**Text section**
++++++++

Austin Lubetkin
- Editor at Titan Contemporary Publishing
- 6 days ago
- 3 min read

Austin Lubetkin is an analogue digital collage / assemblage and new media artist as well as an experimental sculptor who has exhibited in major cities including Los Angeles, New York, and Tokyo. Recent exhibitions include multiple showings at TAG Gallery in Los Angeles, Sasse Museum of Art in Pomona, California, Tokyo Metropolitan Art Museum, Awita Gallery in New York, The Los Angeles Makery, Mount Dora Center for the Arts in Mount Dora, Florida, and Friends Art Gallery, Boca Raton, Florida. Austin has been published by notable publications and media outlets such as LA Weekly and PBS.

The new media artworks of Austin Lubetkin incorporate creating digital collages, usually using imagery which is figurative or symbolic of excess, and sometimes integrating paint into the digital collages, which makes some of them as digital assemblages. His experimental sculptures are print outs based on 3-D modeling and then fine-tuned and painted by hand. An overarching and lingering theme throughout Austin’s works is the excesses and overreach from corporatism and how finance, retail, and luxury branding creates false value systems. In essence, the artworks reflect the nihilism of corporate structure and the loss of individuality echoed within the blasting of mass media consumption. From comic book characters becoming motion-blurred and crushed with streaks of color indicating a vaporwave aesthetic to a figure tattooed with barcodes against a landscape of blank television screens to various parts of anatomy turned into dream-like structures replicating shopping malls and skyscrapers, the artworks speak volumes to the powerlessness within globalist structures.

In all formats of Austin Lubetkin’s art, the figure or figurative elements are used to convey a nihilistic structure of luxurious excess through glitzy sparkles, pop-art-like colors, and centralized compositions reminiscent of graphic design trying to sell a product. These works have us question value systems and reveals the absurdity of contemporary versions of luxury, such as displaying a platinum, sparkling pair of handcuffs dripping with paint to a man being seemingly crushed in a motion blur of a giant stiletto fashion woman’s shoe. From lipstick escalators to a consistent vaporwave color schematic, Austin Lubetkin uses smooth surfaces and corporate as well as retail symbolism (such as barcodes) to reflect how individuality becomes erased through mass consumption and revolving our collective goals around attainment of superficial materialistic items. In essence, the art has us question value systems and implores the viewer to recalibrate their humanistic priorities against the excess and greed of retail.

++++++++

**Extracted data entries**
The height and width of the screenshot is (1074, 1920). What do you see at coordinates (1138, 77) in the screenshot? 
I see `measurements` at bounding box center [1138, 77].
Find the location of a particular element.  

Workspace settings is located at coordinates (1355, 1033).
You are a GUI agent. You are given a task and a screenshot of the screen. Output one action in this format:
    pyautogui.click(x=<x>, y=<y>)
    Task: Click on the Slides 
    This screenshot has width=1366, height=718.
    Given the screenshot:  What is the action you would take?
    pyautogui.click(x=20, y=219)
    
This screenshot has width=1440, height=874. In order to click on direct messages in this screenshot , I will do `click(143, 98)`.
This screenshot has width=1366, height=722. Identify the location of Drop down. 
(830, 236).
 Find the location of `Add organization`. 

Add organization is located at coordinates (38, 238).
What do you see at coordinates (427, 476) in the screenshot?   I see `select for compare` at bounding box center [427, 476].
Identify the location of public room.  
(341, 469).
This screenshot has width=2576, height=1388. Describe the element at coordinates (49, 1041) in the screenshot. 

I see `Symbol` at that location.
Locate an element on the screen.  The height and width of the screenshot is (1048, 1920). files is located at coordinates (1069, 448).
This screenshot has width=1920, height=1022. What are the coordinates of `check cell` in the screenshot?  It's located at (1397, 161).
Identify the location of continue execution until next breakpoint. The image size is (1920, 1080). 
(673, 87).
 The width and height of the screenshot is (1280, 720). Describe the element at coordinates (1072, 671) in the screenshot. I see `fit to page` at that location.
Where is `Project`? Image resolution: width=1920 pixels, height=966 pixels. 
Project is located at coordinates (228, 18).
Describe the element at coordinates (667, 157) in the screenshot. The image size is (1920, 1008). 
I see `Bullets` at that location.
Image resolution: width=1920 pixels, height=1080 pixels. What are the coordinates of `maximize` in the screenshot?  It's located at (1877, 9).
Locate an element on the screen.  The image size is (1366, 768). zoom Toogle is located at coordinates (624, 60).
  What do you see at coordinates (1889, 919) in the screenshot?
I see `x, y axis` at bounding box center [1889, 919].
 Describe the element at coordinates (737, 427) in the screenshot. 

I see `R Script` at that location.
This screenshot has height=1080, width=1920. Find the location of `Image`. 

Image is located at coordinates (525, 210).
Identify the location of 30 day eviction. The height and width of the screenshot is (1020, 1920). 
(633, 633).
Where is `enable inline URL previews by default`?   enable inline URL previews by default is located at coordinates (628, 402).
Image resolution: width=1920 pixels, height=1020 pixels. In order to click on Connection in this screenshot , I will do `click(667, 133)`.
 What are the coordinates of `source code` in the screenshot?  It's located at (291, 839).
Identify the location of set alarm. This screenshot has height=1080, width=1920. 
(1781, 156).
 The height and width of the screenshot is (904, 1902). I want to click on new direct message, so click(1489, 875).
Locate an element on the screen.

++++++++

**Parts of the exercise**
1. In the article about Austin Lubetkin, how are his experimental sculptures made?
2. Carry on the article about Austin Lubetkin's art from its final sentence.
The records are separate material from the article about Austin Lubetkin.

**Exercise responses**
1. They are printouts based on 3-D modeling that are then fine-tuned and painted by hand.

2.
Product Line (pictured above) reveals a woman portrayed from various angles. Her face is concealed and she is covered in bar code tattoos conveying a conceptual notion of loss of individual identity. The television screens in the background reveal a conceptual narrative as most of them are blank or showing electrical interference. If we pay attention to the TV screens to the left, we will notice a mouth expressing grit and a hand full of pills. Product Line suggests an altered state of mind based on stripped individualism and resulting in mental instability, as conveyed through the medication.

Through colorful streaks, motion blurs, pixelated surfaces, and painted or concealed faces, Austin Lubetkin expresses the contemporary age as a realm of superficiality and false dreams. His poignant symbolism and centralized compositions reveal a narrative conveying a sinister side to the aspects of retail, driven by greed and consumption rather than legitimate values or elements of substance. The viewer will notice the absence of nature within these works, conveying a world soaked in unnatural states of mind. Austin Lubetkin can be described as a conceptual artist who challenges contemporary value systems through integrative techniques with interdisciplinary applications of combining digitalized realms with collage and assemblage. These artworks are an investigative approach in how visual art evaluates systems and structures of utility, and humanizing elements of individuality amidst the sea of materialistic consumption.